Secondo l’autore la storia andrebbe riscritta attraverso gli errori e il risultato sarebbe molto più interessante, per gli studenti del Regno Unito, delle cronache attuali. Scoprirebbero, per esempio, che l’Inghilterra è stata invasa moltissime volte e non soltanto dai Romani e dai Normanni, come c’è scritto sui libri di storia: «Napoleone venne qui alla fine del XVIII secolo, con un gruppo di cento uomini, che vennero attaccati da una donna gallese con un forcone. Nessuno sa che eravamo in guerra con l’America nel 1812, e che truppe britanniche hanno bruciato la Casa Bianca».

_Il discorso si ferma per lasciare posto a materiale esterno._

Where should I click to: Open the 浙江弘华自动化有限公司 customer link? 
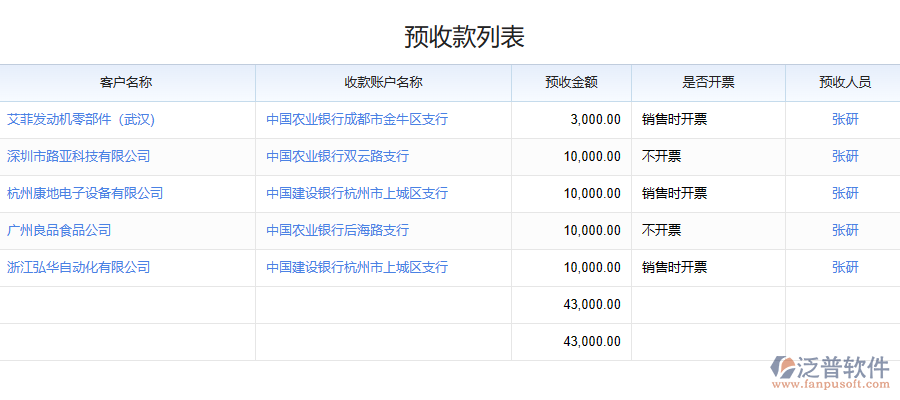(x=78, y=268)
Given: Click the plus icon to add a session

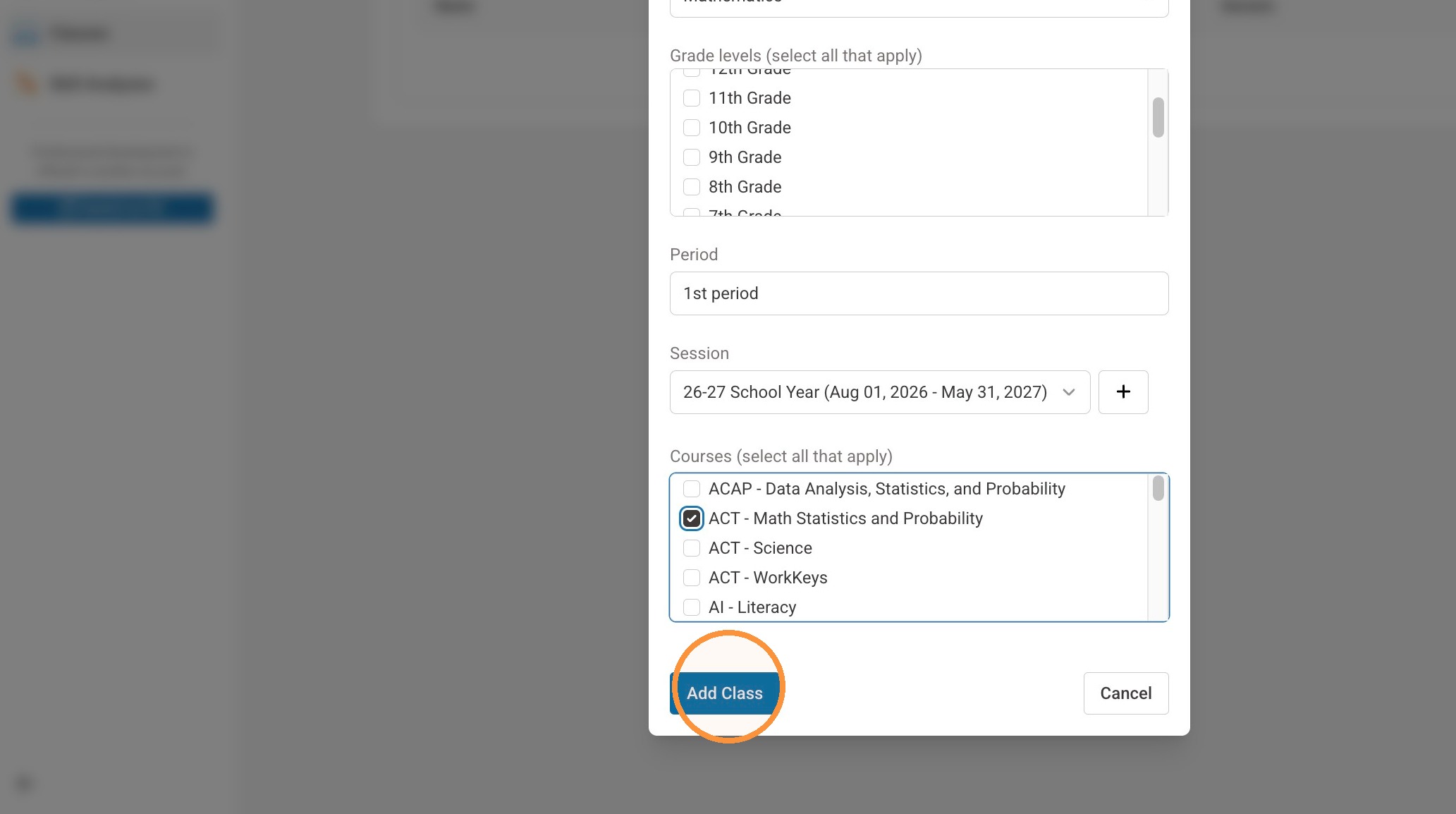Looking at the screenshot, I should 1123,392.
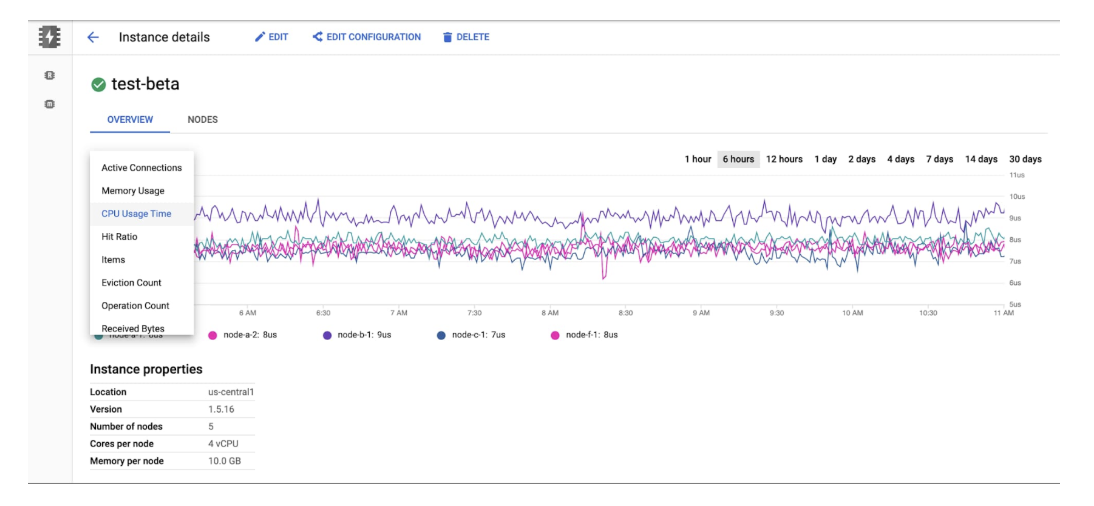Viewport: 1094px width, 506px height.
Task: Choose Active Connections from the metric dropdown
Action: (142, 168)
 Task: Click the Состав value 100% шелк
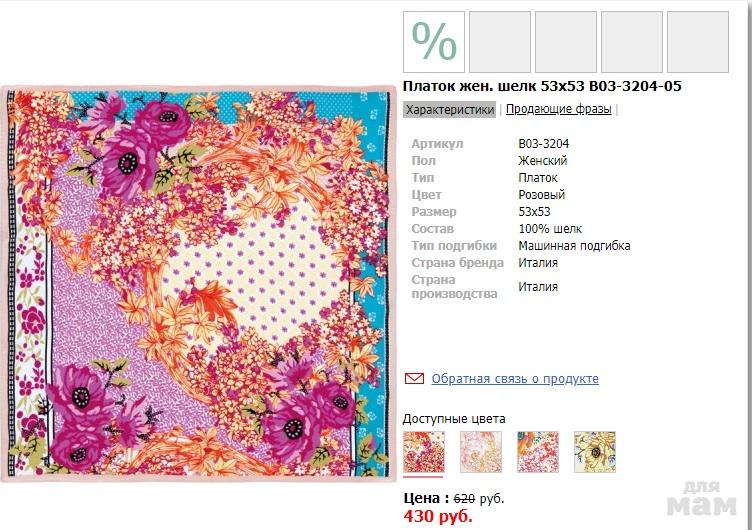tap(550, 229)
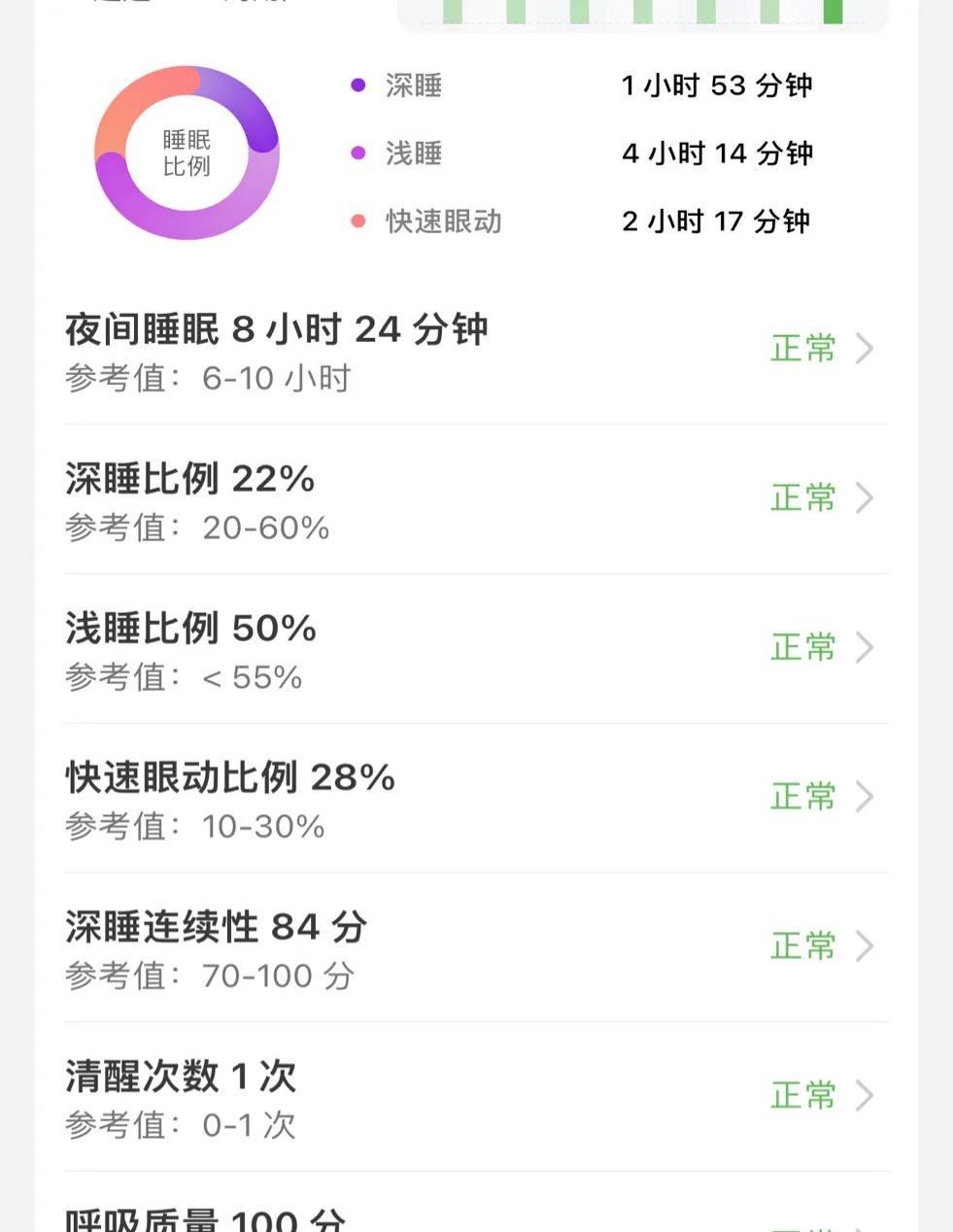Image resolution: width=953 pixels, height=1232 pixels.
Task: Tap the 浅睡 legend dot
Action: coord(358,154)
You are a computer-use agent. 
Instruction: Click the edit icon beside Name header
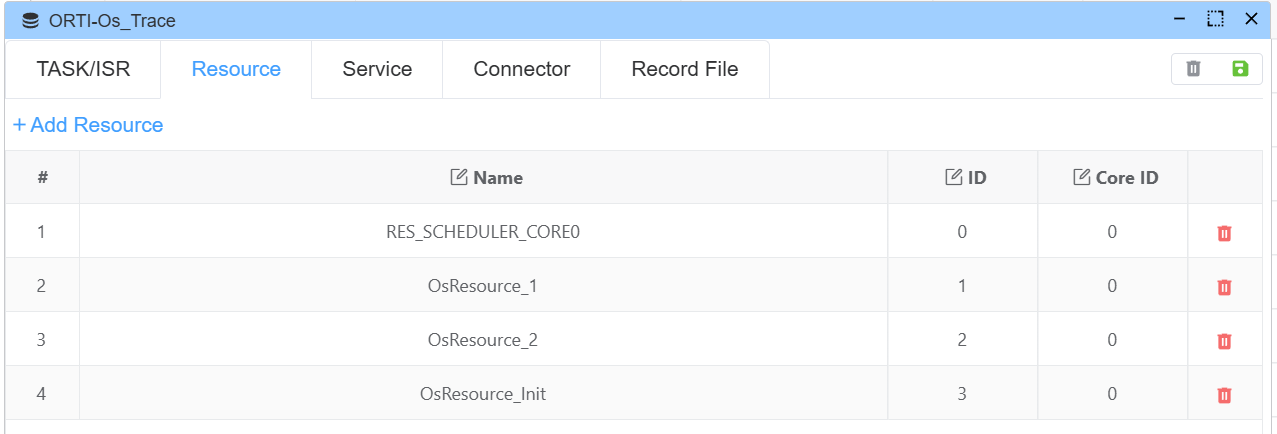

Per non parlare delle Falkland. Nel 1983 un’inchiesta del governo britannico rivelò che, paradossalmente, fu proprio la decisione della Gran Bretagna di ritirarsi dalle isole a provocare la guerra per difenderle. Margaret Thatcher aveva, infatti, deciso, nel 1981, di ritirare l’Endurance, l’unica nave che perlustava il Sud Atlantico, per risparmiare. Era la prima mossa di un piano per trasferire le isole agli argentini a condizione che questi ultimi lasciassero sopravvivere un’amministrazione britannica per proteggere gli abitanti inglesi. La mossa mandò alla giunta militare argentina il messaggio sbagliato, ovvero che il Regno Unito non era interessato a difendere le isole e che una occupazione militare era possibile. Ne seguì una guerra che era possibile evitare se gli argentini avessero negoziato anziché invadere.
«Vorrei che questo libro faccia pensare a fatti minori che hanno un effetto sugli eventi più importanti e che, dentro la storia principale, c’è una storia secondaria che è stata ignorata perché ci si concentrava su cose più importanti – continua Rubin –. Purtroppo ci piacciono le semplificazioni, una storia che possiamo leggere una volta sola senza ritornare sulla stessa pagina. Le cose sono più complicate. Il mondo non è diretto da primi ministri che sanno sempre che cosa stanno facendo e non fanno mai errori. Ai lettori il mio libro piace perché si possono identificare con i protagonisti e tutto viene portato a un livello più umano, più caotico, e, insieme, più rassicurante, senza ideologie e fanatismo, con tanto grigio. Mi piace pensare che i nostri leader hanno gli stessi limiti di ciascuno di noi».